A Timing Attack to Leak Secret Keys
Using time measurements to compromise a cryptosystem and leak sensitive information has been the heart of many timing attacks, and Raccoon employs the same strategy to the Diffie-Hellman (DH) key exchange process during a TLS handshake, which is crucial to trading data over a public network securely.
This shared secret key generated during the exchange enables secure browsing on the Internet, allowing users to safely visit websites by protecting the communications against eavesdropping and man-in-the-middle (MitM) attacks.
To break this security wall, the malicious party records the handshake messages between a client and server, using it to initiate new handshakes to the same server, and subsequently measuring the time it takes for the server to respond to the operations involved in deriving the shared key.
It's worth noting that "DH secrets with leading zeroes will result in a faster server KDF computation, and hence a shorter server response time."
Assuming the attacker can identify this edge case, it allows the bad actor to decipher the secret key of the original handshake and ultimately decrypt the TLS traffic to recover its contents in plaintext.

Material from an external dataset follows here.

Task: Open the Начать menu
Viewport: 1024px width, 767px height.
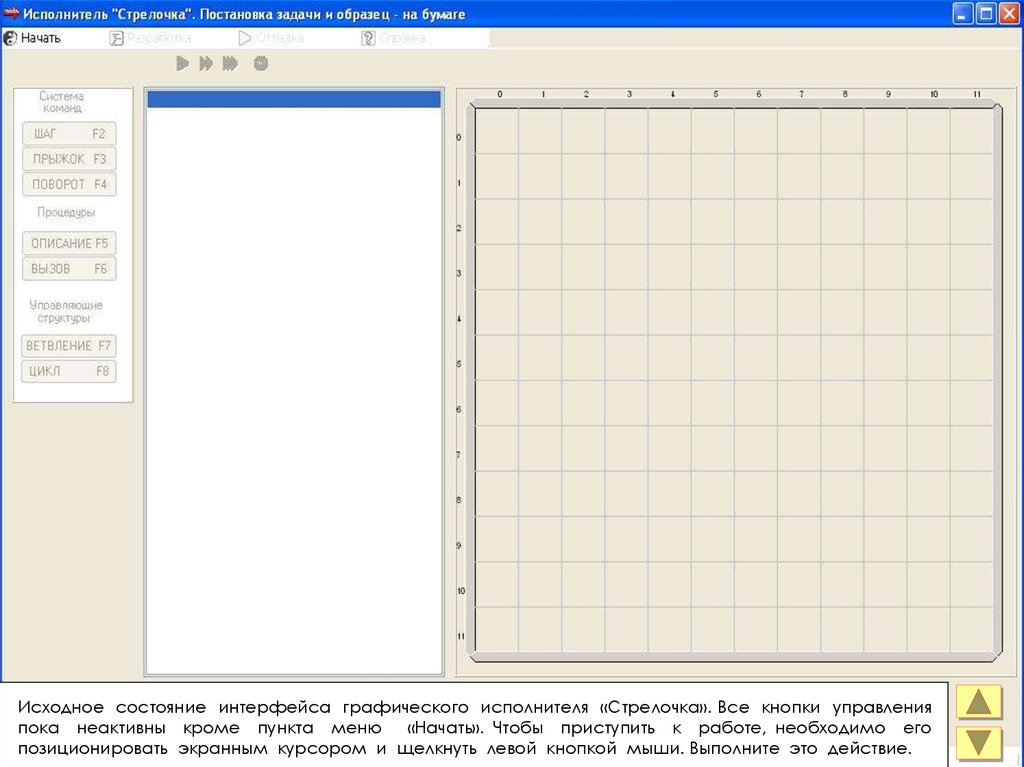Action: (33, 38)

But the attack has its constraints. It necessitates that the server reuses the same DH ephemeral key (a mode called DHE) across sessions and that the attacker is as close to the target server as possible to perform high precision timing measurements.
F5, Microsoft, Mozilla, and OpenSSL Release Security Updates
While Raccoon may be hard to replicate in the real world, several F5 products were found to be vulnerable to a "special" version of the attack (CVE-2020-5929) without resorting to timing measurements by directly observing the contents of server responses.

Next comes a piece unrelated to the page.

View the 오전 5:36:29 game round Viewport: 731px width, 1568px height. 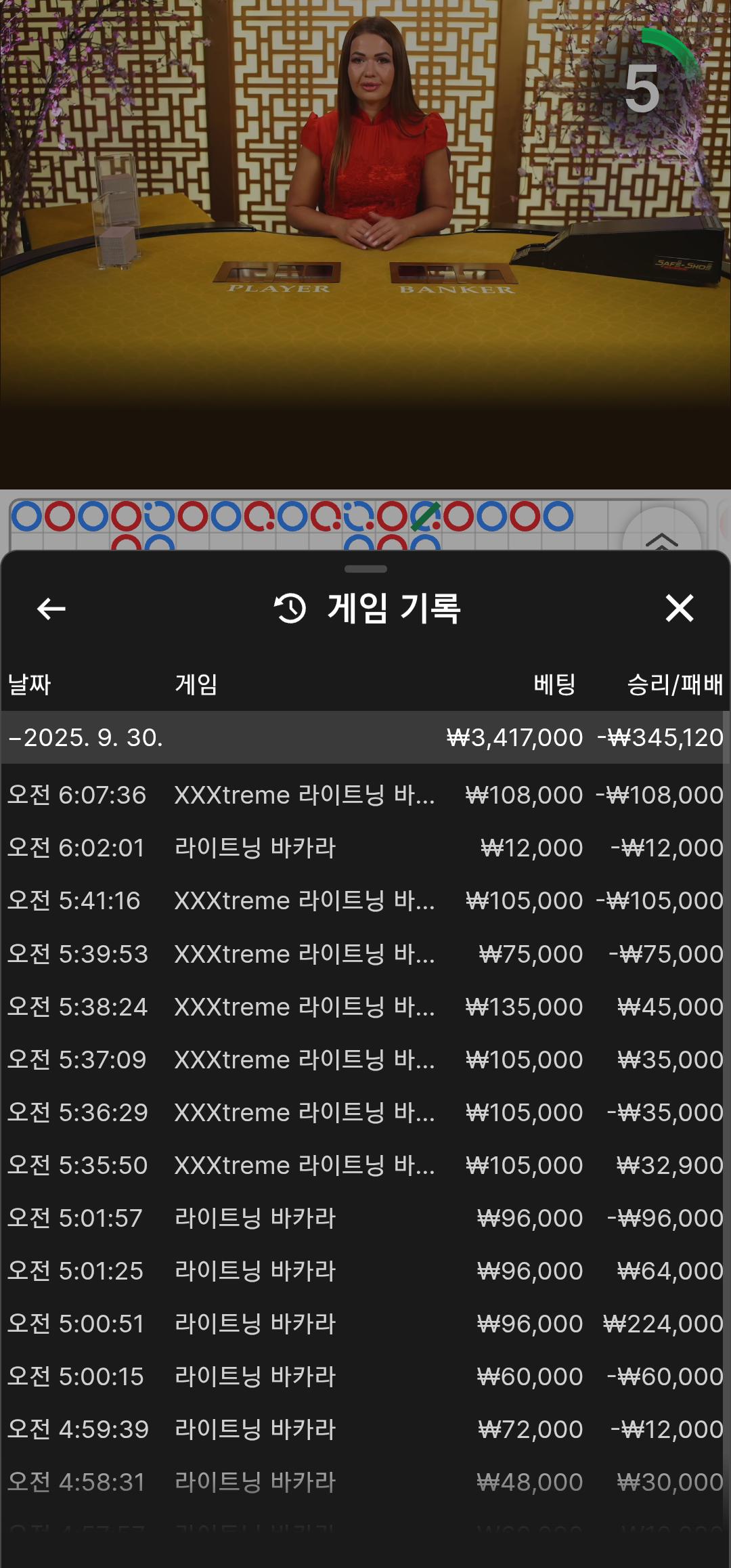366,1112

F5, Microsoft, Mozilla, and OpenSSL have all released patches to thwart the attack by addressing the concern with ephemeral key reuse. For its part, Mozilla has turned off DH and DHE cipher suites in its Firefox browser, and Microsoft's advisory recommends customers to disable TLS_DHE.
With ephemeral keys crucial for ensuring forward secrecy, the research is another reason why reusing cryptographic keys can undermine security.
"Our attack exploits the fact that servers may reuse the secret DH exponent for many sessions, thus forgoing forward secrecy," the researchers concluded.
"In this context, Raccoon teaches a lesson for protocol security: For protocols where some cryptographic secrets can be continuously queried by one of the parties, the attack surface is made broader. The Raccoon attack showed that we should be careful when giving attackers access to such queries."